[Items from a data source]
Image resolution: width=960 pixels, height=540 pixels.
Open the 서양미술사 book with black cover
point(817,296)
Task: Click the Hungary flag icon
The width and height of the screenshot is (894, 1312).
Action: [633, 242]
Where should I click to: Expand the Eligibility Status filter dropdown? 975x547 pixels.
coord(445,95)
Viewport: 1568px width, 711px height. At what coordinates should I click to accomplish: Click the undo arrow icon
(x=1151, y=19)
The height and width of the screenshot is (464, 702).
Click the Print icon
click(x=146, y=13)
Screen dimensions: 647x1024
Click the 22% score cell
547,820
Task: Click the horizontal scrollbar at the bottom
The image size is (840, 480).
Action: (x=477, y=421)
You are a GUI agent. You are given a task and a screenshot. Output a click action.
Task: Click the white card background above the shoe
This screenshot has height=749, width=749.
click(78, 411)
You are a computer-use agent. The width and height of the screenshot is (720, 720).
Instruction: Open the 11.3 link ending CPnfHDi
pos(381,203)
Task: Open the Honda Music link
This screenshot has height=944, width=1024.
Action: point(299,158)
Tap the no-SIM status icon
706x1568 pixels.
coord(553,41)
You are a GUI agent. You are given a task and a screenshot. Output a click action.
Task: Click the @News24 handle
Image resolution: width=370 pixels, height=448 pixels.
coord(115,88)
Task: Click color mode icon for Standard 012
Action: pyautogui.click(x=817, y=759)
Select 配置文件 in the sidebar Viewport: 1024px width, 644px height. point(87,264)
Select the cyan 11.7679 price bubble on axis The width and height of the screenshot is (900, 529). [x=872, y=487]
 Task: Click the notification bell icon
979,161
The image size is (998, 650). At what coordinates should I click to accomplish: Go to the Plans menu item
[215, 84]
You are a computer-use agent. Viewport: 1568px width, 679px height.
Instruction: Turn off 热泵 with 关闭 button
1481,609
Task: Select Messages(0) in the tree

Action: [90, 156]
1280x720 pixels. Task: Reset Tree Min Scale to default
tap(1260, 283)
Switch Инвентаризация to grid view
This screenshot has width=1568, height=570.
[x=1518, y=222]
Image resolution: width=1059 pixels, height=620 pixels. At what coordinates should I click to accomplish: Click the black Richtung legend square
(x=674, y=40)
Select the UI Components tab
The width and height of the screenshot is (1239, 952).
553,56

**TASK:** The expected output is each line of the records above that includes the word "agent".

**COMPLETED EXERCISE:**
You are a GUI agent. You are given a task and a screenshot. Output a click action.
You are a computer-use agent. The width and height of the screenshot is (720, 720).
You are a GUI agent. You are given a task and a screenshot. Output a click action.
You are a computer-use agent. Viewport: 1568px width, 679px height.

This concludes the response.